We have some pretty vanilla file upload code that needs async. S3 latency is fairly high. If you're uploading a few tiny files per user per second, thread usage gets out of hand real fast.
With a simulated load of ~20 users we were running over 1000 threads.
Several posts in the chain say that 20k+ threads is "fine". Not unless you have a ton of cores. The memory and context switching overhead is gigantic. Eventually your server is doing little besides switching between threads.
We had to rewrite our s3 code to use async, now we can do many thousands of concurrent uploads no problem.
Other places we've had to use async is a proxy that intercepts certain HTTP calls and user stats uploader that calls third party analytics service.
Just sayin it's not that unusual to need async code because threading overhead is too high
> And IMHO the added code complexity is not worth the trouble.
The thing is, this is just that - your opinion, generalized as The Truth. But engineering is about making the right trade-offs. Often threading will be fine, you'll win simplicity, and all is good. But sometimes you really need the performance, or your field is crowded and its a competitive advantage. Think large-scale infrastructure at AWS, central load-balancers, or high-freq-trading.
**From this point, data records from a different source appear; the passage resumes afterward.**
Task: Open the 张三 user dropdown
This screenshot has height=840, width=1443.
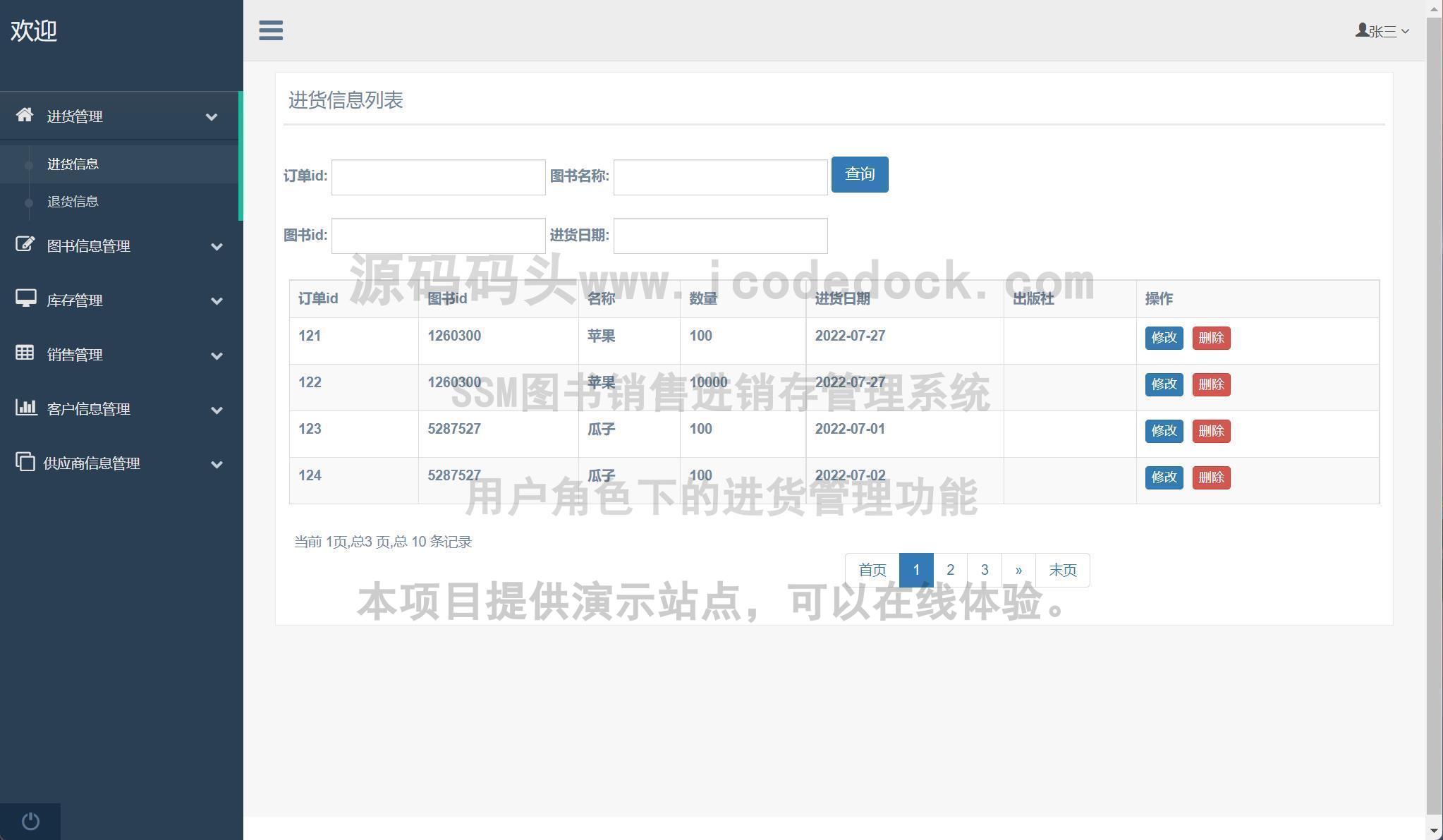Action: click(x=1382, y=31)
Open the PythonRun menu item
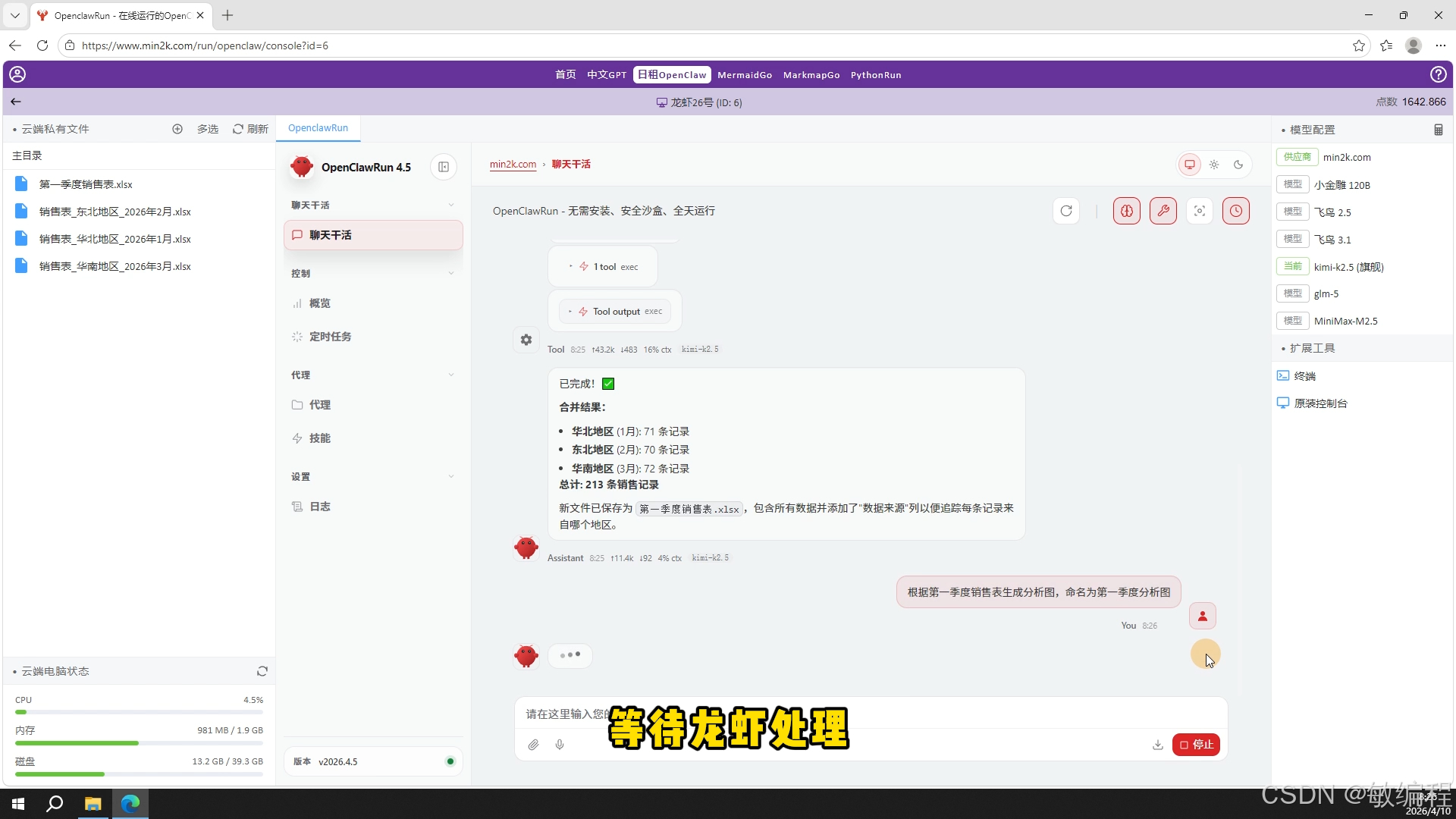Viewport: 1456px width, 819px height. [x=876, y=74]
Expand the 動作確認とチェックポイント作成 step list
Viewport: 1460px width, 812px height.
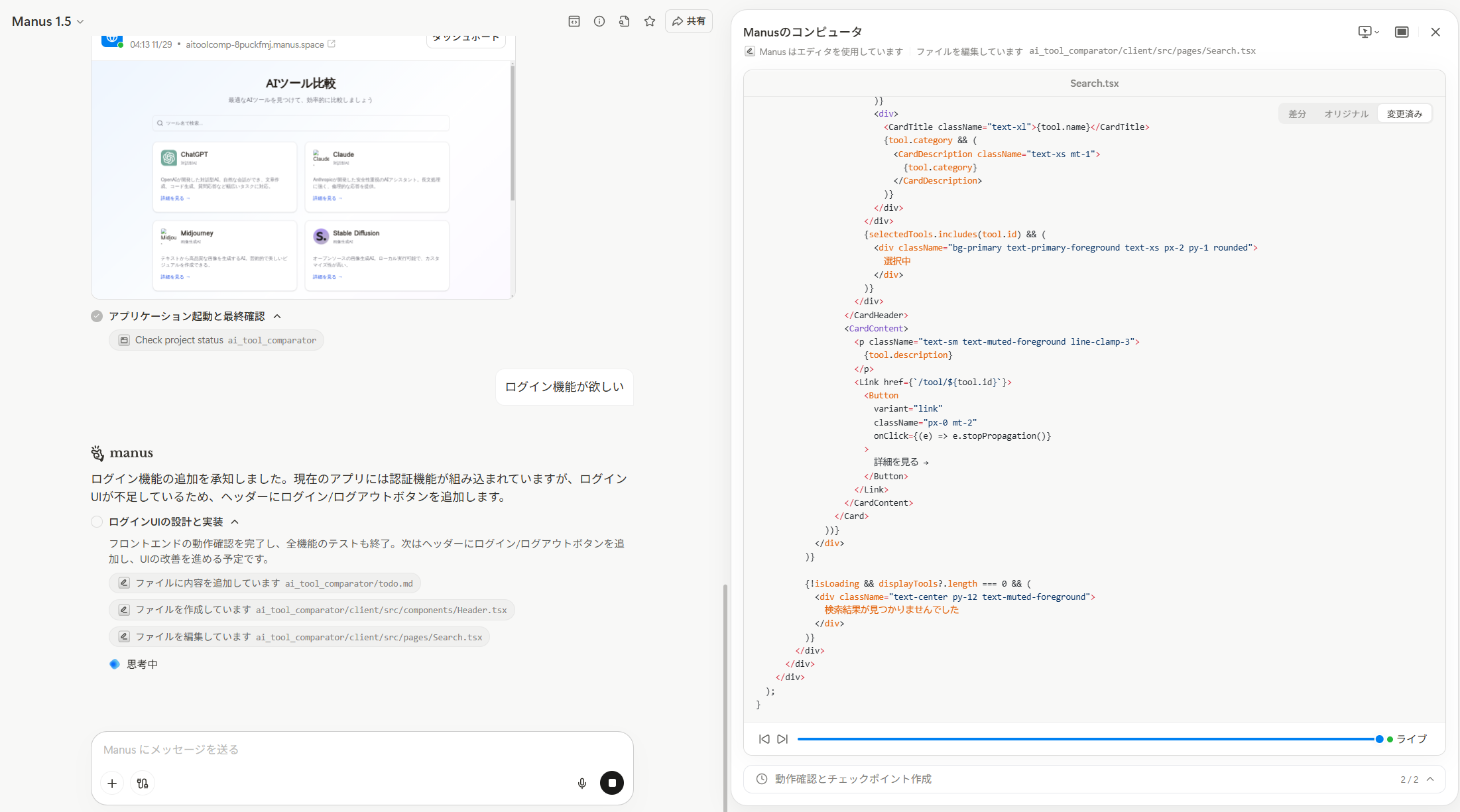pyautogui.click(x=1430, y=779)
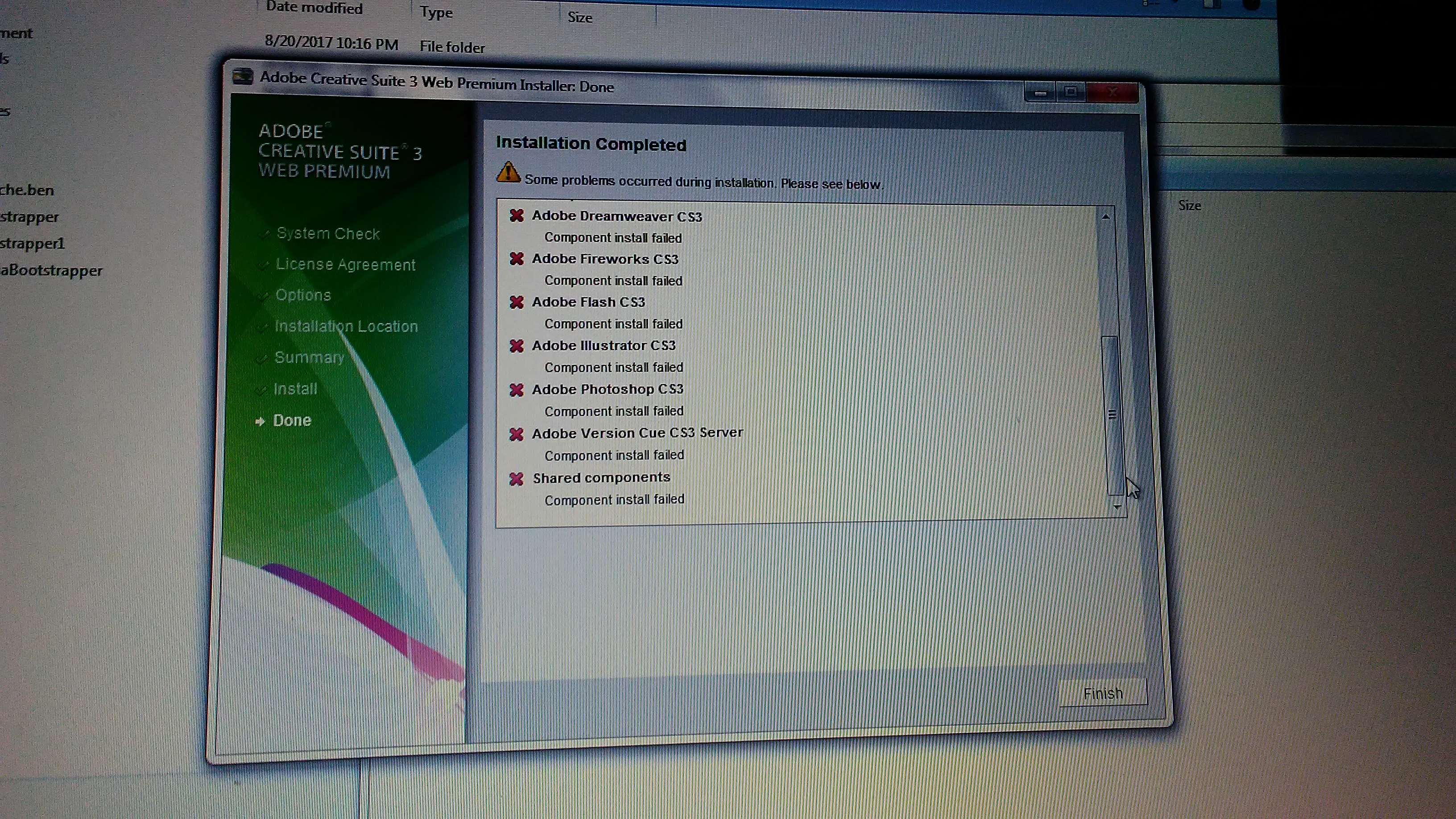Click the Version Cue CS3 Server error icon
The height and width of the screenshot is (819, 1456).
516,434
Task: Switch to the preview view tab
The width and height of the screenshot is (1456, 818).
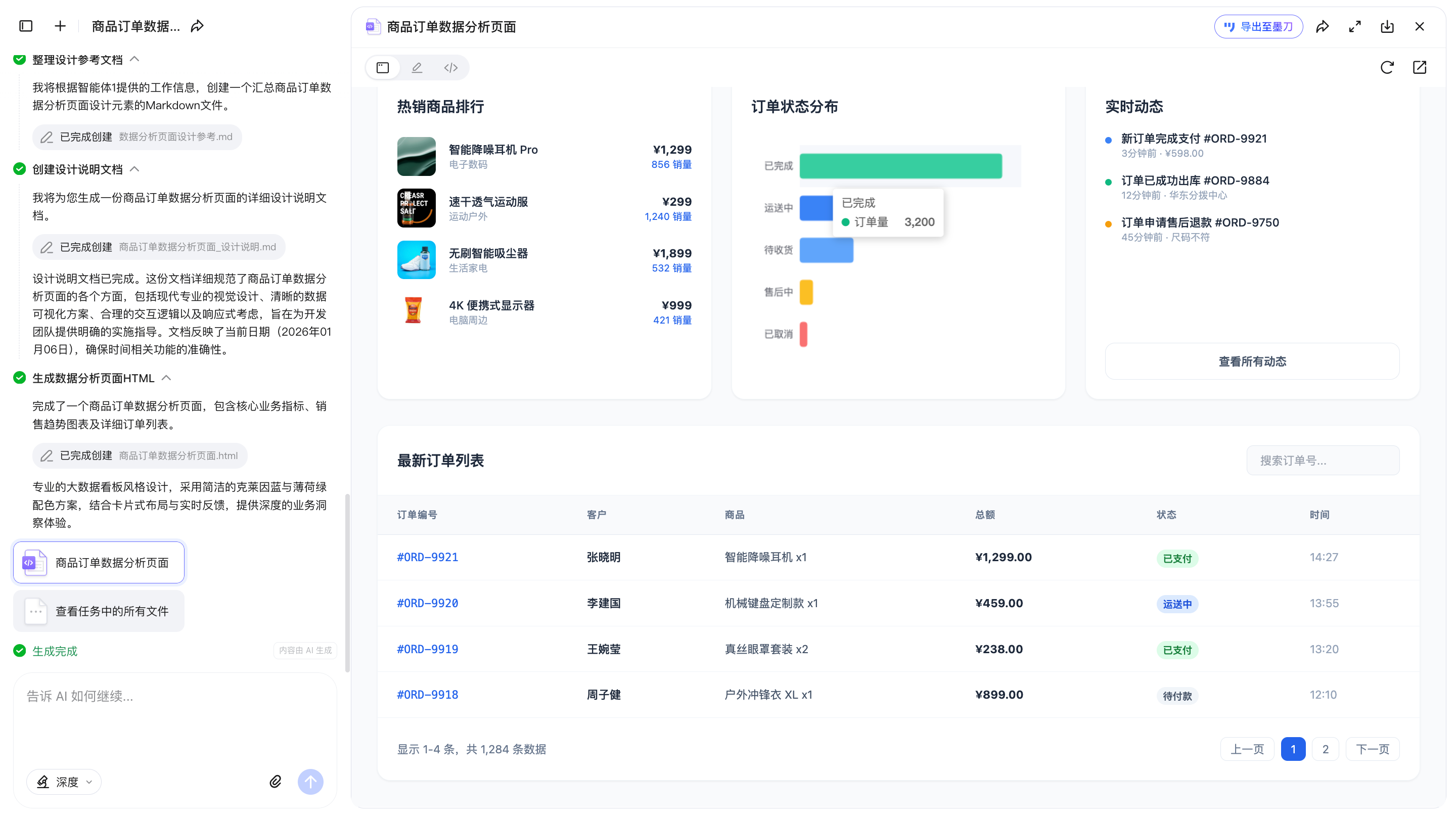Action: pyautogui.click(x=383, y=68)
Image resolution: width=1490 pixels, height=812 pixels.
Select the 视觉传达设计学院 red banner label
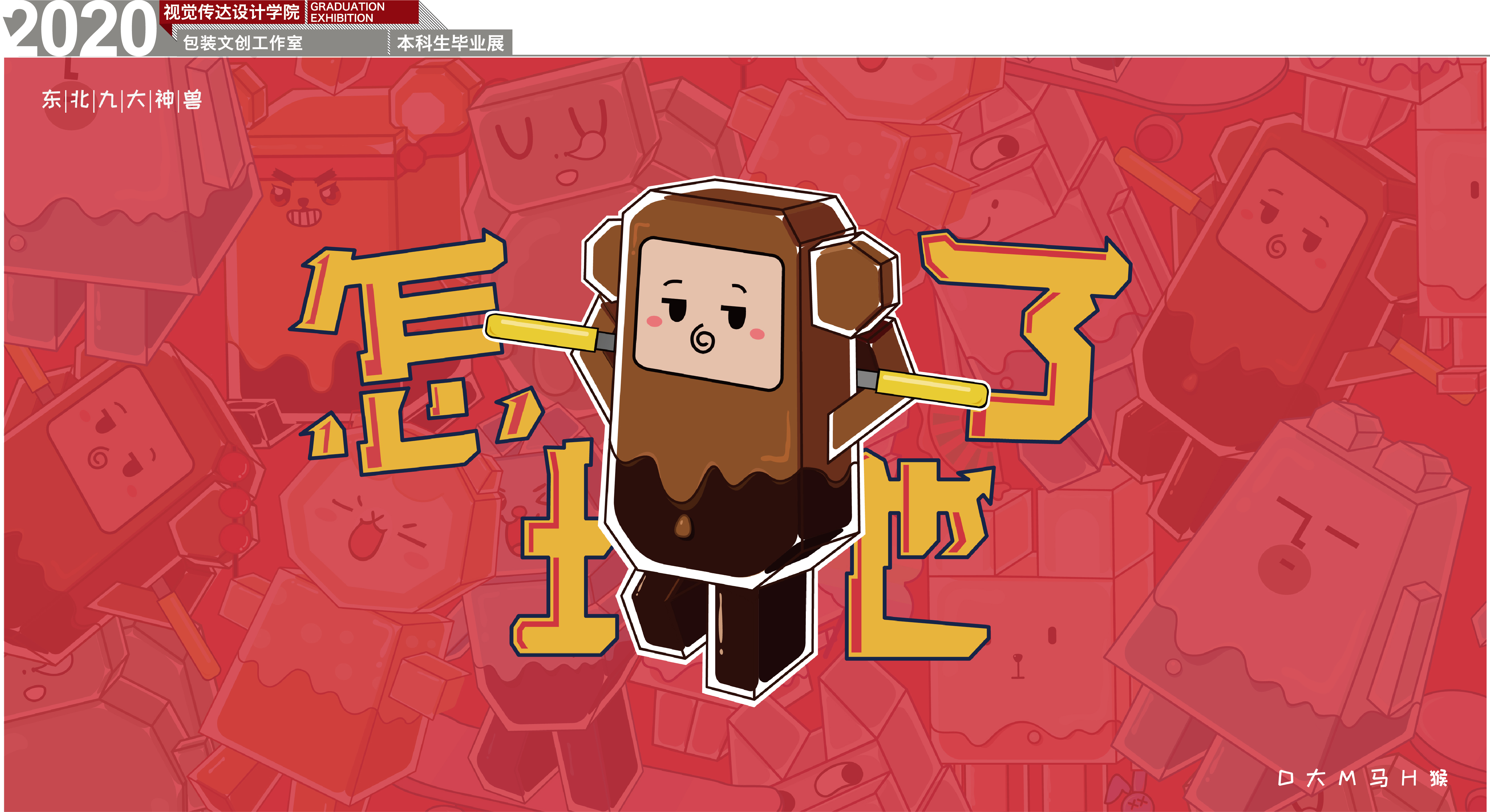point(231,12)

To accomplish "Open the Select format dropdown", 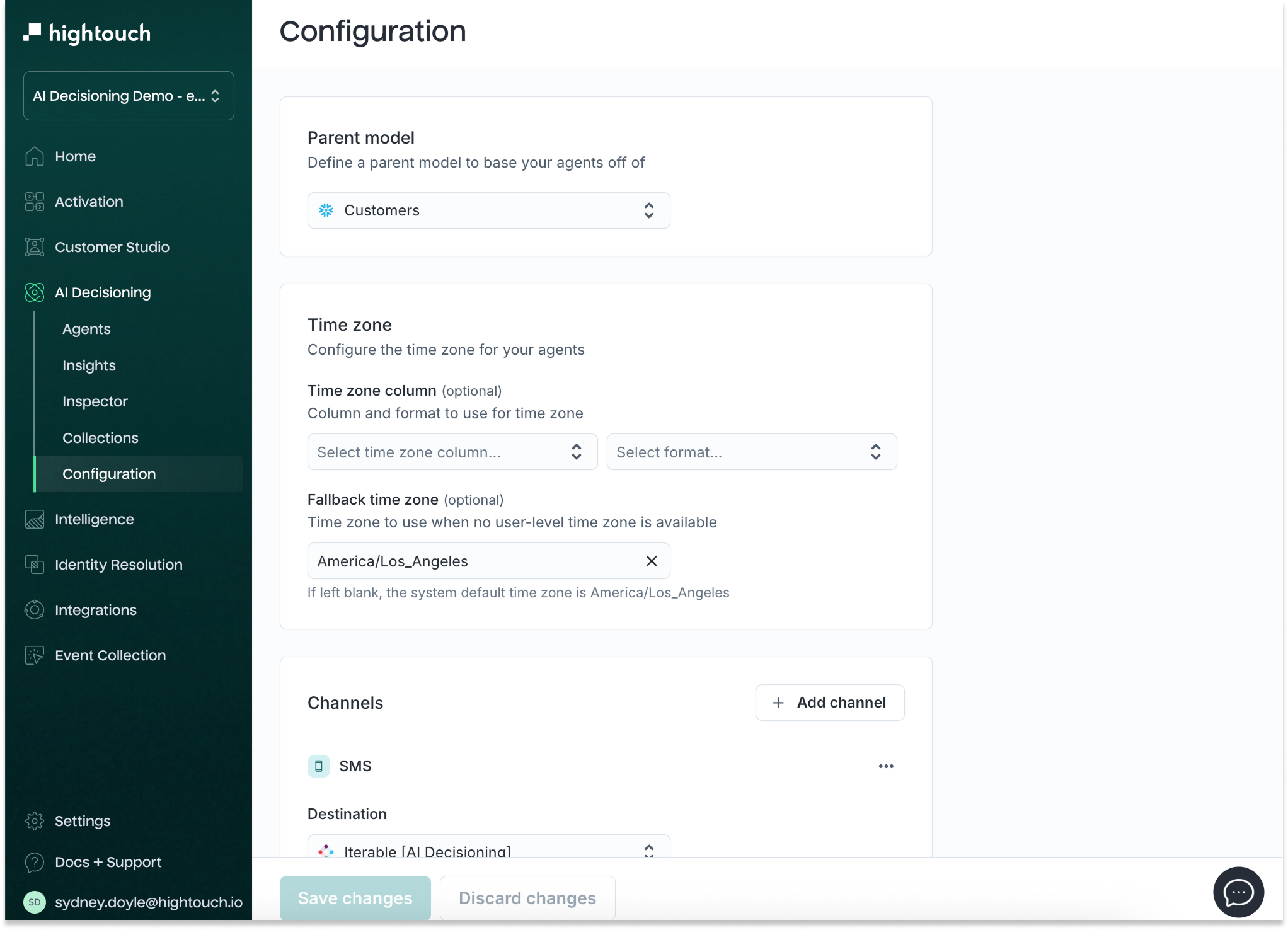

It goes deeper than that. There is plenty of research showing that shared memory multithreading is not even a viable concurrency model. The premise that threads are fine and simple is just false.
I'm not sure what you mean. One of Rust's major research contributions is to show that shared memory multithreading is a perfectly viable concurrency model, as long as you enforce ownership discipline to statically eliminate data races.